*PROMPT*.
When you reach the line containing "Viewport: 1372px width, 896px height." in the entries below, begin reproducing lines exactly, and stop once the line containing "Task: Activate the Zoom tool in toolbox" is done.

*GIVEN RECORDS*.
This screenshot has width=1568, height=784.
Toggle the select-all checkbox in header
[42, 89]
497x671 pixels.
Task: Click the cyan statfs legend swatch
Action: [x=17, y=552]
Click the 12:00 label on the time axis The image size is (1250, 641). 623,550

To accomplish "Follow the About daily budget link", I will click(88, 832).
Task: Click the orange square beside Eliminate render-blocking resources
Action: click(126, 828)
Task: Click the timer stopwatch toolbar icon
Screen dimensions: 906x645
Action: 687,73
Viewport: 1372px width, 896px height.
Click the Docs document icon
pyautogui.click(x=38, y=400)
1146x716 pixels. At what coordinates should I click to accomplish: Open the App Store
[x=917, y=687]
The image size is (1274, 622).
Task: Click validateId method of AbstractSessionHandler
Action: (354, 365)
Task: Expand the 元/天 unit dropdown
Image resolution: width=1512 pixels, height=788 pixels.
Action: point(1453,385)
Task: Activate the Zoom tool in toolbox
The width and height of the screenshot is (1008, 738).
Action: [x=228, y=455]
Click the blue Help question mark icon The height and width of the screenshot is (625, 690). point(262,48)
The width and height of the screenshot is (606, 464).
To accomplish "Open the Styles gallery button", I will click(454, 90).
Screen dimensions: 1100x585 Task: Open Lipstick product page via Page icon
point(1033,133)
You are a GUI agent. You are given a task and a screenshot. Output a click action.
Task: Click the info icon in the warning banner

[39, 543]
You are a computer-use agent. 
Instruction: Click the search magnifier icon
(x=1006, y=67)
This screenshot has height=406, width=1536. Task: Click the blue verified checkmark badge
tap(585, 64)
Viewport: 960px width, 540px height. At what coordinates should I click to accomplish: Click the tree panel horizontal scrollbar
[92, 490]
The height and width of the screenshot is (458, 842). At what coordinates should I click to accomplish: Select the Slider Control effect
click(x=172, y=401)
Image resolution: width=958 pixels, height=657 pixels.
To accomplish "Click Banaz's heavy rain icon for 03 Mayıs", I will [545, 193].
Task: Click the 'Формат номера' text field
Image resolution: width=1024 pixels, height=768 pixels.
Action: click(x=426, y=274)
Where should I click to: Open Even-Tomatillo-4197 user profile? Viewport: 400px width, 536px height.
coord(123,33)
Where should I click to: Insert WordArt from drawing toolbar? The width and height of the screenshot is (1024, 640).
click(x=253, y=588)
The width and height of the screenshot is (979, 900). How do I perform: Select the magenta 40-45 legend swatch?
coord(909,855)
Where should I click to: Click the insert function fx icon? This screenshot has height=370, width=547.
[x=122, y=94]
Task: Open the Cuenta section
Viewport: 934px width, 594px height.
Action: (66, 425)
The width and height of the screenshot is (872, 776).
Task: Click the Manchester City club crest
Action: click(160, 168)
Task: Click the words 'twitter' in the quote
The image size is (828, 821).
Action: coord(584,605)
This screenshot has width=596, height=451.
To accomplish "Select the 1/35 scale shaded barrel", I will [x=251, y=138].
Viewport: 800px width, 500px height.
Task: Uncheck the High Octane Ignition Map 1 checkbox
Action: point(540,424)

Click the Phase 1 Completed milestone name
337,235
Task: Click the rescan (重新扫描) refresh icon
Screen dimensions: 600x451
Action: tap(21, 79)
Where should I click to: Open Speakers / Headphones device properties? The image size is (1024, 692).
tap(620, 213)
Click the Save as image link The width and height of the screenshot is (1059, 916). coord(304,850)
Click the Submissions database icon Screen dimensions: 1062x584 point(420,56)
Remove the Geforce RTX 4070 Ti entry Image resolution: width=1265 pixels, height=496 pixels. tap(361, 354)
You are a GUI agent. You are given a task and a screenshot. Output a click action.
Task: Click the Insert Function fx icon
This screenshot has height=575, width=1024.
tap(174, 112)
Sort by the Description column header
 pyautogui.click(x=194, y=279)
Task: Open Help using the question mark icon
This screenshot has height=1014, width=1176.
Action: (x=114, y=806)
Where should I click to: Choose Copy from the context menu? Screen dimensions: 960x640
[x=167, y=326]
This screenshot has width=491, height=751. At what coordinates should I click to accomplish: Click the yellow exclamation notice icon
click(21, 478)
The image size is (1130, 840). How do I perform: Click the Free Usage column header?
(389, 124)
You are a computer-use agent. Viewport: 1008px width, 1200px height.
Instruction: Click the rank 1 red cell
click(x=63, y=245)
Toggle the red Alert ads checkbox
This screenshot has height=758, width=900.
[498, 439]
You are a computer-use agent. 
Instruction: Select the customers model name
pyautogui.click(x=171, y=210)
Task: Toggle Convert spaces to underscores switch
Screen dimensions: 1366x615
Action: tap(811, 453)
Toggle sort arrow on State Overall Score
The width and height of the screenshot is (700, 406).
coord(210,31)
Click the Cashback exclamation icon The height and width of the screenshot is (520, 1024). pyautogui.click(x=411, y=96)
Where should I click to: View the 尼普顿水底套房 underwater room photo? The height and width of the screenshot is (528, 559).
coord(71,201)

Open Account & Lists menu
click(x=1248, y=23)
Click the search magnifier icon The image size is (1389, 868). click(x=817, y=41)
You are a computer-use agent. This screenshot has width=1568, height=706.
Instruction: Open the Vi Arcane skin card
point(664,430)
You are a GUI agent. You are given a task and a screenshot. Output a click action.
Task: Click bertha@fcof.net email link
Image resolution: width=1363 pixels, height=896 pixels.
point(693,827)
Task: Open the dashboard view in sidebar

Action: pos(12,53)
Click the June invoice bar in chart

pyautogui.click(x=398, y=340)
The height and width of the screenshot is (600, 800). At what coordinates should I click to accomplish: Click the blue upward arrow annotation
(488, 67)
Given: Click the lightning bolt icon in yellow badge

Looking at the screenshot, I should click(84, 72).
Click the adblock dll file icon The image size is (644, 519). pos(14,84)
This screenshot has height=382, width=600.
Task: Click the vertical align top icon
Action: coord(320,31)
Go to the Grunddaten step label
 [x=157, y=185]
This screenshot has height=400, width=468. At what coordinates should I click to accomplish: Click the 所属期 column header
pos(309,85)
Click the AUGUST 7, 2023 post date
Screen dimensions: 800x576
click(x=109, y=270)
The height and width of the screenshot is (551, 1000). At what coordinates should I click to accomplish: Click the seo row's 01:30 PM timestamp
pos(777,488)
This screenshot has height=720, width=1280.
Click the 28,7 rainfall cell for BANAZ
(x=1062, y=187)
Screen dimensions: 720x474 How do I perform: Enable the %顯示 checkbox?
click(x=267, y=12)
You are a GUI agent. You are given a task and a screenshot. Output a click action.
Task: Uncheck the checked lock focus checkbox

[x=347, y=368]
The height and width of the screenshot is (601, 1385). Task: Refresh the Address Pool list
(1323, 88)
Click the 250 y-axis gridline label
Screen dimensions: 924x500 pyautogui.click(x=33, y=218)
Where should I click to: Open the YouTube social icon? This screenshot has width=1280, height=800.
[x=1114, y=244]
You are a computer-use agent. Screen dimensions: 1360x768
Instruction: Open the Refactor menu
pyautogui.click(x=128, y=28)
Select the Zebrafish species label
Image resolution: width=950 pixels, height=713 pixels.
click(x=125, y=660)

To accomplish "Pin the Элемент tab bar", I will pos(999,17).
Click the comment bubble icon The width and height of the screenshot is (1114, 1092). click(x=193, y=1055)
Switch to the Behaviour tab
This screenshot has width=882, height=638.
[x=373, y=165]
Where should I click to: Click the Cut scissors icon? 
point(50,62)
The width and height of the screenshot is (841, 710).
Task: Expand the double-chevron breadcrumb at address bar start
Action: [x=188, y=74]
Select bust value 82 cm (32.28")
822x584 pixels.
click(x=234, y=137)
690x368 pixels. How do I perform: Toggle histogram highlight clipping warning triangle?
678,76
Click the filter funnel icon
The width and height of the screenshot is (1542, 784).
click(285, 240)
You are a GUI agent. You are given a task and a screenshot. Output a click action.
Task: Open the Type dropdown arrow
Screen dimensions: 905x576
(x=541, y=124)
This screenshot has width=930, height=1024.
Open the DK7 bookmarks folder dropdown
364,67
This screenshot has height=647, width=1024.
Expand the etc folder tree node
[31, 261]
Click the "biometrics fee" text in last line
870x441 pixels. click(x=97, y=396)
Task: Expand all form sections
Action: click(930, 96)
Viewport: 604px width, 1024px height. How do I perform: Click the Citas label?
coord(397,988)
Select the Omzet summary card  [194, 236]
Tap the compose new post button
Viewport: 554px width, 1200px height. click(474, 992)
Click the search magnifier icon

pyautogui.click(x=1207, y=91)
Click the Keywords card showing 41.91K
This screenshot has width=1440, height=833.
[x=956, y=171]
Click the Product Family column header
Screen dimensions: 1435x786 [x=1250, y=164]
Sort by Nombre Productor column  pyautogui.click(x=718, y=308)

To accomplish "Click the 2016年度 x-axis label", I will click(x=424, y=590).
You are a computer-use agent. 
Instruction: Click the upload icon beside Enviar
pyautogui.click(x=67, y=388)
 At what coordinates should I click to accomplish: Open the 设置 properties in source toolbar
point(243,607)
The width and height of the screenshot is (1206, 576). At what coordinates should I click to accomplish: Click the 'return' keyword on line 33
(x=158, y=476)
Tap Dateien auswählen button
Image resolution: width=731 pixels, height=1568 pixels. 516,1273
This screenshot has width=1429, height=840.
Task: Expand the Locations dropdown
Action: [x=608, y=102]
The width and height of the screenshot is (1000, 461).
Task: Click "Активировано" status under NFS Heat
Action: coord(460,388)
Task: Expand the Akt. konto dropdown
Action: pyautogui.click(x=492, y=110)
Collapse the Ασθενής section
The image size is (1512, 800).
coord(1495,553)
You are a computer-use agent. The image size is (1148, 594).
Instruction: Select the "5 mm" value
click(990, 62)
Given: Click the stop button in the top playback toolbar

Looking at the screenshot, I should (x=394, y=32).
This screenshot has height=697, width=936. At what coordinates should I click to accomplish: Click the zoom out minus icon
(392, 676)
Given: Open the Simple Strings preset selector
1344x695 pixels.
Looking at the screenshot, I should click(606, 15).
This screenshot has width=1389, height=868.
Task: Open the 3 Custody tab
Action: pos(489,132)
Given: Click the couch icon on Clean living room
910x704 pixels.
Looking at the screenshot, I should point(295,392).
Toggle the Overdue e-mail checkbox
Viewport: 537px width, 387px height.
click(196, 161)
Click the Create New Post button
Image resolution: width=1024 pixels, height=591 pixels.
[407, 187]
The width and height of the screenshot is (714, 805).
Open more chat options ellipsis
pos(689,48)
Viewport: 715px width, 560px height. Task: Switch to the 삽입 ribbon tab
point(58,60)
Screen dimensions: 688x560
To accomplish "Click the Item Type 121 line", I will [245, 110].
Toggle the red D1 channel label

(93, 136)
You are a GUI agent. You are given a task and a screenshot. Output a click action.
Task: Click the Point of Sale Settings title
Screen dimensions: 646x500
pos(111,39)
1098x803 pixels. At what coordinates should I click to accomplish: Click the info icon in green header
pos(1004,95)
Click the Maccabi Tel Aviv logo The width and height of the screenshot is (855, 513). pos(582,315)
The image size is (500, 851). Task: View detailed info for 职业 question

*ANSWER*.
Viewport: 1372px width, 896px height.
Click the Docs document icon
pyautogui.click(x=38, y=400)
1146x716 pixels. At what coordinates should I click to accomplish: Open the App Store
[x=917, y=687]
The image size is (1274, 622).
Task: Click validateId method of AbstractSessionHandler
Action: (354, 365)
Task: Expand the 元/天 unit dropdown
Image resolution: width=1512 pixels, height=788 pixels.
Action: point(1453,385)
Task: Activate the Zoom tool in toolbox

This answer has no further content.